Kenya's logistics sector plays a crucial role in the country's economy, accounting for around 9% of the GDP. The sector is strategically positioned in East Africa, facilitating trade and commerce in the region. However, to sustain its growth trajectory and remain competitive, there is a pressing need to enhance efficiency through the adoption of technology. Peter Echessah, the CEO of SafeTrack, sheds light on the trends, opportunities, and challenges in the logistics sector. Echessah emphasizes the importance of leveraging technology to streamline operations and boost productivity. He points out that Kenya's central location makes it a key gateway for goods entering the East African hinterland. To maintain this edge, the sector must focus on improving the movement of goods through the region, a feat that can be achieved by embracing technological innovations.
One of the key challenges facing the sector is the need to reduce the number of trucks on the road. Echessah explains that historically, trucks carrying cargo to neighboring countries like Uganda were not allowed to transport goods back, resulting in empty return trips. This inefficiency led to a surplus of trucks on the roads. However, with the introduction of electronic cargo tracking systems, regulations have been modified to allow trucks to carry cargo in both directions, cutting down on unnecessary trips and reducing congestion. SafeTrack is pioneering the concept of a freight exchange platform, where cargo owners can easily connect with pre-vetted transporters, eliminating the need to search for logistics providers manually.
Moreover, Echessah underscores the significance of policy reforms in enhancing the logistics sector's efficiency. He highlights the outdated regulations that have posed challenges to the industry, such as cumbersome licensing requirements and restrictions on carrying transit cargo back through Kenya. While some progress has been made in easing these restrictions, there is still room for improvement in streamlining policies to create a more conducive business environment.
Despite its potential for growth, the logistics sector in Kenya faces capacity constraints, particularly in warehousing infrastructure. Echessah notes that investing in world-class warehousing facilities is hindered by licensing hurdles and security concerns. The sector grapples with the need for stringent enforcement of regulations and standards to ensure the safety and efficiency of warehouse operations. Collaboration with existing warehouse operators to utilize idle space effectively presents a viable solution to address the capacity crunch.

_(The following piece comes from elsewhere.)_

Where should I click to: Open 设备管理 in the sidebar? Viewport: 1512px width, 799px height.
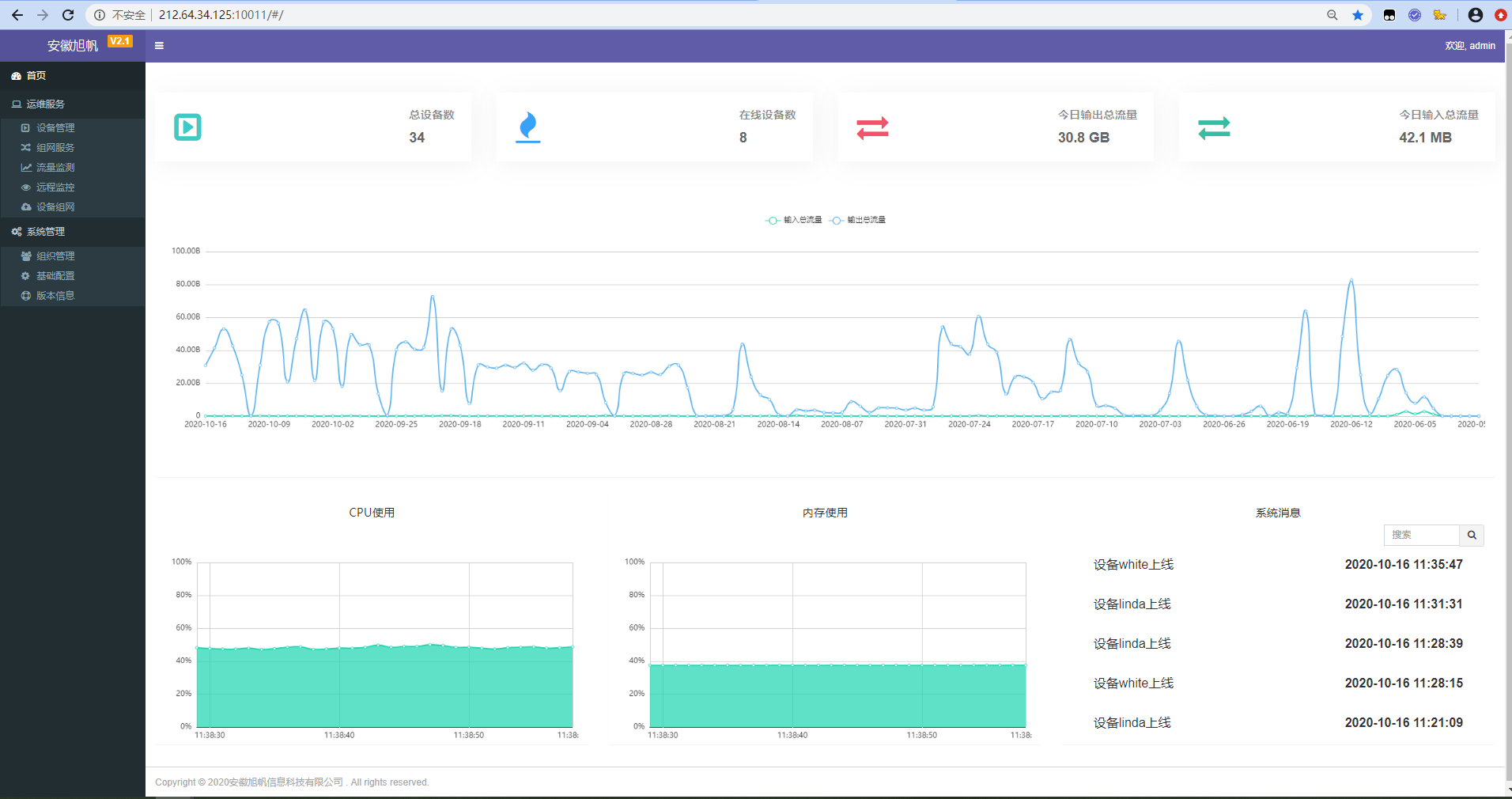[55, 128]
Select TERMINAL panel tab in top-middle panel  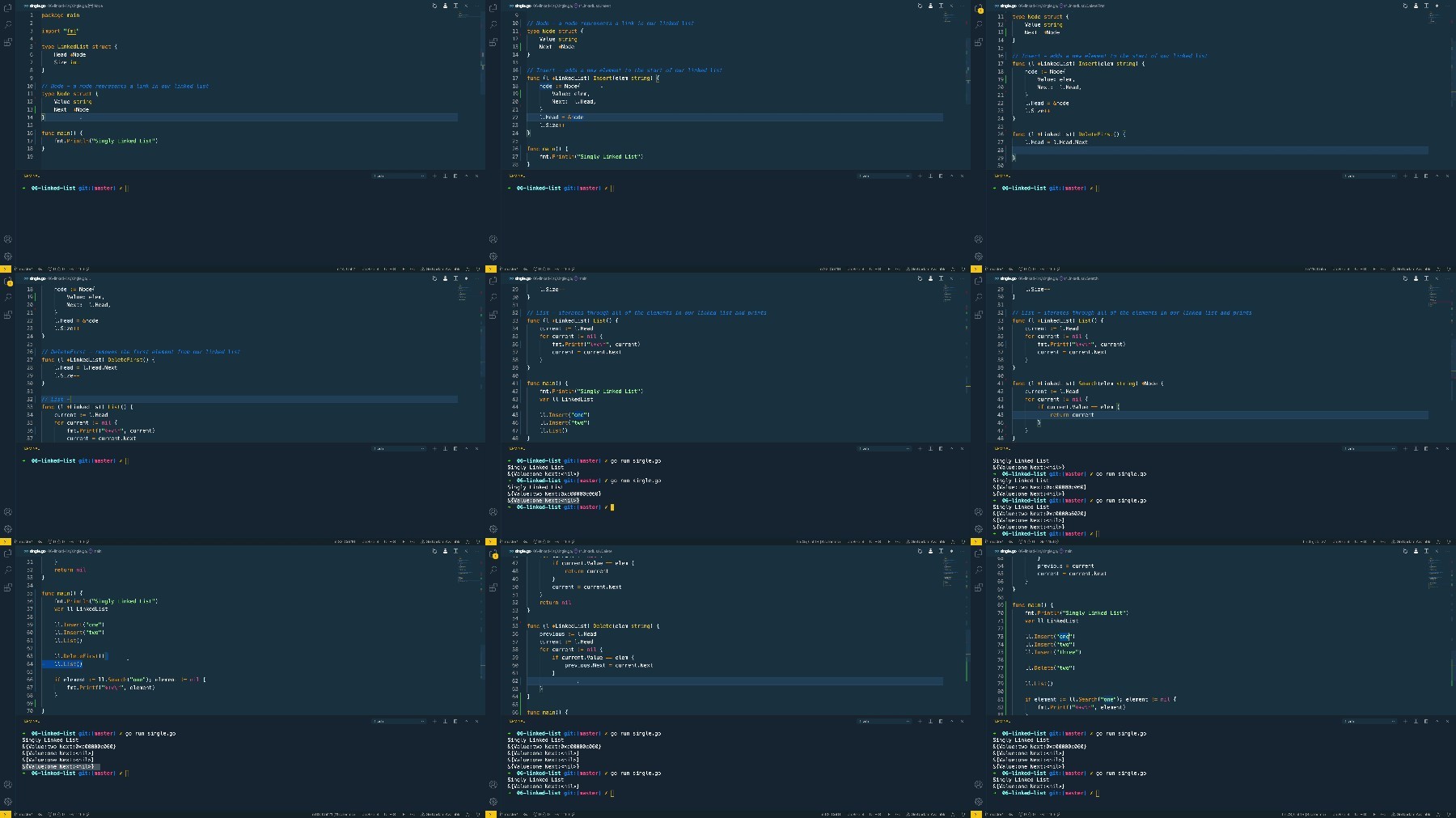pos(516,176)
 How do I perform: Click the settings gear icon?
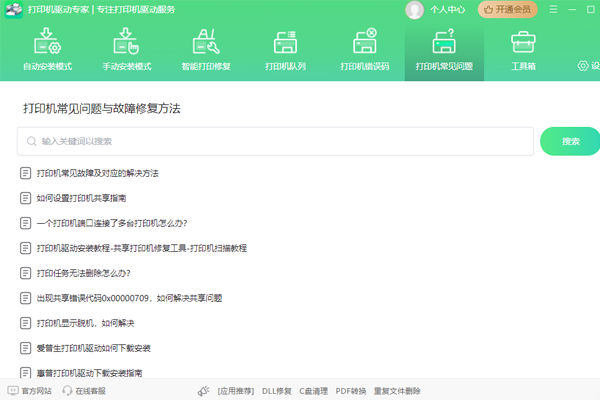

In conclusion, the future of Kenya's logistics sector lies in its ability to embrace technology-driven solutions and overcome regulatory barriers. By enhancing operational efficiency, reducing truck congestion, and expanding warehousing capacity, the sector can position itself as a key player in regional trade and commerce. As the industry evolves, stakeholders must prioritize innovation and collaboration to drive sustainable growth and competitiveness.